**TRAVAIL À FAIRE:**
1 – Relevez chacun des montants distincts en euros cités dans l'arrêt de la cour d'appel de Paris ci-dessous, sans répéter ceux qui reviennent plusieurs fois.
2 – Prolongez l'arrêt de la cour d'appel de Paris ci-dessous en rédigeant la suite de l'exposé des faits, à partir de la phrase sur la Foire de Paris de 1996.

**TEXTE SOURCE:**
● ● ● ● ●

CA Paris, Pôle 5 ch. 4, 18 mai 2011, n° 09-19074

PARIS

Arrêt

Infirmation

PARTIES

Demandeur :

Bang & Olufsen France (SAS)

Défendeur :

Claudnat (SA), JWNAT (SARL)

COMPOSITION DE LA JURIDICTION

Président :

M. Le Fevre

Conseillers :

MM. Roche, Vert

Avoués :

Me Teytaud, SCP Fisselier-Chiloux-Boulay

Avocats :

Mes Rincazaux, Deubel

T. com. Bobigny, du 26 juin 2009

26 juin 2009

LA COUR,

Vu le jugement du 26 juin 2009, par lequel le Tribunal de commerce de Bobigny a condamné la société Bang Olufsen France à payer aux sociétés Claudnat et JW NAT la somme de 1 000 000 euro à se répartir entre elles " en réparation de leurs préjudices tous confondus du fait de leur éviction du réseau de distribution sélective de Bang & Olufsen France ", outre celle de 35 000 euro au titre de l'article 700 du Code de procédure civile ;

Vu l'appel interjeté par la société Bang & Olufsen France et ses conclusions du 28 février 2011 tendant au débouté des intimées de leurs demandes indemnitaires ainsi qu'à la restitution par celles-ci de l'intégralité des sommes qui leur ont été payées en exécution du jugement du Tribunal de commerce de Bobigny en date du 26 juin 2009, lesquelles seront assorties des intérêts au taux légal à compter de la date de l'arrêt à intervenir, avec capitalisation des intérêts dans les conditions prévues à l'article 1154 du Code civil, outre leur condamnation solidaire à lui verser 100 000 euro en application des dispositions de l'article 700 du Code de procédure civile ;

Vu les conclusions des sociétés Claudnat et JW NAT du 22 février 2011 et tendant à faire:

- réformer le jugement en ce qu'il a dit la rupture des contrats européens de distribution sélective non abusive, et statuant à nouveau,

- condamner la société Bang & Olufsen, du fait de la rupture abusive intervenue, à leur verser une indemnité 2 926 436,14 euro, celle-ci comprenant la réparation du préjudice né du retard dans l'indemnisation, outre la somme de 100 000 euro à chacune d'elles du fait des dénonciations téméraires dont elles ont été victimes, à titre subsidiaire,

- confirmer le jugement en ce qu'il a jugé le délai de préavis de six mois " manifestement trop court " et en ce qu'il a condamné la société Bang & Olufsen au versement à ce titre de la somme de 1 000 000 euro, outre celle de 500 000 euro au titre du préjudice né du retard de la réparation, en tout état de cause,

- débouter la société Bang & Olufsen de l'ensemble de ses demandes et la condamner au paiement de la somme de 15 000 euro au titre de l'article 700 du Code de procédure civile;

Considérant qu'il résulte de l'instruction des faits suivants :

La société Bang & Olufsen France commercialise en France depuis 1962 des produits audiovisuels fabriqués par la société de droit danois Bang & Olufsen au travers d'un réseau de distributeurs agréés indépendants, dont les sociétés Claudnat et JW NAT, lesquels ont conclu avec l'intéressée un " contrat européen de distribution sélective " à durée indéterminée complété par deux conventions annexes révisées annuellement et intitulées " conditions de remise aux distributeur " et " conditions générales de vente ". Les contrats de distribution conclus avec lesdites sociétés Claudnat et JW NAT, cette dernière étant la filiale de la précédente, furent renouvelés en septembre 1995. Lors de la Foire de Paris, laquelle s'est tenue du 26 avril au 8 mai 1996, les sociétés Claudnat et JW NAT ont, pour la première fois, représenté la marque " Bang et Olufsen ".

● ● ● ● ●

**ENTRÉES:**

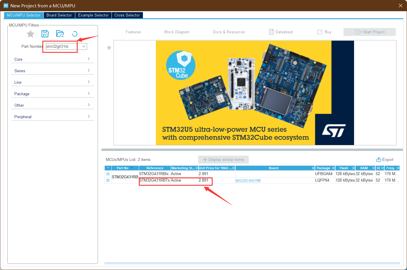Switch to the Board Selector tab
407x270 pixels.
click(59, 15)
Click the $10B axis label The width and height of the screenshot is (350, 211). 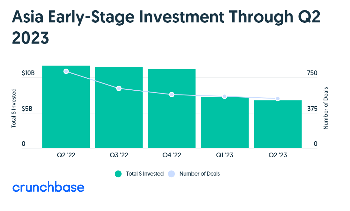point(28,73)
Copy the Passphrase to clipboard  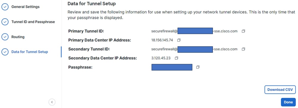(198, 67)
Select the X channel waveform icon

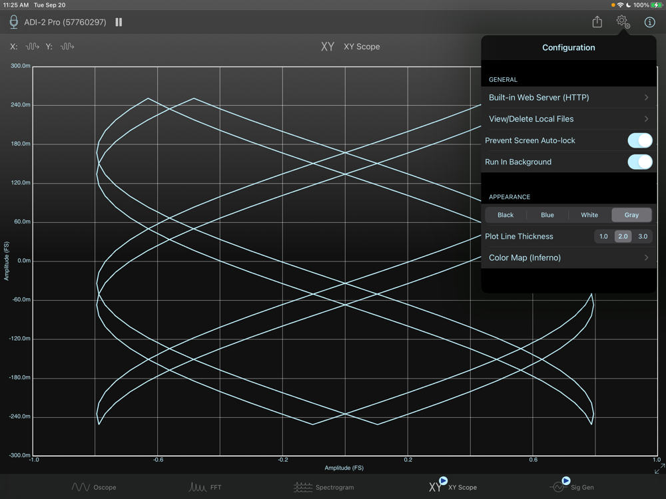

● ● ● ● ●

**RÉPONSES AUX CONSIGNES:**
1 –
- 1 000 000 euro
- 35 000 euro
- 100 000 euro
- 2 926 436,14 euro
- 500 000 euro
- 15 000 euro

2 –
Toutefois, à l'issue de cette manifestation et par courrier du 25 octobre 1996, la société appelante a attiré l'attention des dirigeants des sociétés intimées sur le fait que certains clients s'étaient plaints de s'être fait livrer des produits autres que ceux achetés à la foire, ce qui aurait porté atteinte à l'image de la marque " Bang & Olufsen ".

Si le dirigeant social de la société JW NAT a effectivement reconnu l'existence d'erreurs de conformité entre les produits livrés et ceux commandés, les sociétés intimées se sont cependant refusées à produire les documents sollicités par la société Bang & Olufsen "afin de dissiper tout doute quant aux pratiques commerciales" et notamment les bons de commande et les factures relatifs aux livraisons litigieuses. Face à cette situation et estimant que ce défaut délibéré de coopération était incompatible avec la poursuite des liens commerciaux existants la société Bang & Olufsen a notifié le 11 février 1997 aux sociétés Claudnat et JW NAT la résiliation des contrats de distribution souscrits entre les parties à l'expiration du délai de préavis contractuel de 6 mois.

C'est dans ces conditions de fait et de droit que, par acte du 16 juillet 1997, les sociétés Claudnat et JW NAT ont assigné la société Bang & Olufsen devant le Tribunal de commerce de Bobigny aux fins d'octroi de divers dommages-intérêts aux motifs que la résiliation intervenue serait abusive et qu'a été rendu le jugement susvisé présentement déféré.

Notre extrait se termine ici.